Last March, Frenchman Sylvain Bazin gave a speech about his vision and passion at France’s premier exhibition for hiking, the Salon de Randonneur in Lyon. Bazin is a travel writer and editor-in-chief of Wider Trail Outdoor magazine, which specializes in outdoor activities such as hiking, cycling and long-distance running.
After the end of his speech, an unknown man approached him: “I am from Crete, where we have created new hiking trails. Would you be interested in visiting them?” he asked.
 
Bazin accepted the proposal made by Dimitris Michelogiannis, Regional Vice Governor for Development in Crete, the man who had approached him. And so, for 15 days in October, Bazin came to the area of Apokoronas in Hania, where he hiked the region’s trails with the assistance of maps and applications.
Routes for everyone
The network of routes and trails at Apokoronas in Hania is composed of 12 trails, altogether measuring a total of 150km. Some of these already existed and have been repaired, while some of the existing routes were extended. The Region of Crete and the Municipality of Apokoronas are both responsible for the preservation, connection and operation of the trails, which will be open at the end of the year.
The first route was delivered to the public in mid-October and cyclically connects the abandoned ancient city of Aptera, the Byzantine churches in the region’s semi-mountainous areas and the Kiliaris valley with the Itzedin fortress, one of the major defensive structures built by the Ottomans at the port of Souda. Bazin hiked along all twelve trails.
 
“The footpaths were mostly at low and medium altitudes. Some are difficult and challenging, since they are not yet complete, while others are more physically demanding for hikers. Overall, the network is exceptionally interesting, and it also boasts a variety of trails for families,” says 44-year-old Bazin.
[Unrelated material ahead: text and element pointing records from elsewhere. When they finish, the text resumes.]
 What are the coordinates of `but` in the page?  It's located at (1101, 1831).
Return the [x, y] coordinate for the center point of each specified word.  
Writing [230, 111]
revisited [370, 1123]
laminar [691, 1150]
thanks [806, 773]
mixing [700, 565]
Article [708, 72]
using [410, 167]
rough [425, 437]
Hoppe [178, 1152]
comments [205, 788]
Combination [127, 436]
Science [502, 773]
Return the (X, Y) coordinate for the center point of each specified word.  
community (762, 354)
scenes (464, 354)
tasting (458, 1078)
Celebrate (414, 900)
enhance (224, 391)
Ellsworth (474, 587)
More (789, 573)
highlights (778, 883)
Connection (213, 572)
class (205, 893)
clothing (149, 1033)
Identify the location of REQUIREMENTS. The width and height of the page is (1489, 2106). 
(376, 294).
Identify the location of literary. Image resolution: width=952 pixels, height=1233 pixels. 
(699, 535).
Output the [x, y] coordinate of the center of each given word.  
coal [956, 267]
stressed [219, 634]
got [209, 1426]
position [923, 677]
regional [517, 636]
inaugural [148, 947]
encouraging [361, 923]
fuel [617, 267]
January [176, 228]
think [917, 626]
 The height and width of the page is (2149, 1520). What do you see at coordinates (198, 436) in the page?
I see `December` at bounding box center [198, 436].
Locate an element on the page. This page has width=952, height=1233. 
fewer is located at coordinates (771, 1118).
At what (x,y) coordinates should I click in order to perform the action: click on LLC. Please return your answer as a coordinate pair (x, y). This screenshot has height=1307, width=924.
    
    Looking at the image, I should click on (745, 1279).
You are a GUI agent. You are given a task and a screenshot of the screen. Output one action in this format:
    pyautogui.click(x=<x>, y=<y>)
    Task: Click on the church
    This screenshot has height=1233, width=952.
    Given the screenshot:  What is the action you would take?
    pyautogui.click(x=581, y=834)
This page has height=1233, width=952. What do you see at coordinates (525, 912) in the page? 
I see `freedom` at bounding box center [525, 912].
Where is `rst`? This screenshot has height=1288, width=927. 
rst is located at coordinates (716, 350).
The Apokoronas network offers rich images to visitors: landscapes with contrasts in the heights of the Lefka Ori (the “White Mountains”), passages through villages teeming with cypress trees such as Vafes, Tzitzifies and Fres, unique fairytale-like forests by the sea, lakes, historical landmarks and sites of remembrance and religious interest from the Venetian and Ottoman periods around Vamos, the historic capital of the region, as well as the area of Apokoronas that is well known for its agro-tourism. “This variety is deeply enjoyable, as every day I would discover a new aspect of Apokoronas,” he adds.
Cretan contradictions
The trails of Apokoronas are added to a series of hiking routes on Crete, such as those in the Samaria gorge (which according to Bazin is beautiful, but only showcases one aspect of the island’s natural beauty), and the 77 sections of the E4 European hiking trail that begins in Kastelli Kissamou, traverses all of the island’s regional units, and terminates in Kato Zakros in Lasithi.
The comparative advantage of the new network, according to the French journalist, is the fact that it connects the region’s villages with the surrounding natural environment. “In France, this type of trail has been around for the last 30 years. Hiking is hugely popular and I am excited to share my experience on Crete with the French public, who I am sure will be very interested in them.”
 
What was it about Apokoronas that won him over? “I got the feeling of experiencing a genuine and profound ‘agricultural exploration,’ meaning that I discovered small villages, nature and mountains where I would encounter just sheep and dogs. I was surprised by the intense contrasts I saw in the Cretan countryside. On the one hand, I would see old houses that have been restored, next to structures in ruins. On the other hand, I would see modern houses with an ugly aesthetic or even rubbish next to gardens, or old wells. It reminded me of certain parts of southern Italy, but I soon realized that these contrasts are an integral part of Crete’s charm. The network of hiking trails gave me a glimpse into the reality of life and nature, in all its forms, even when there are contradictions.”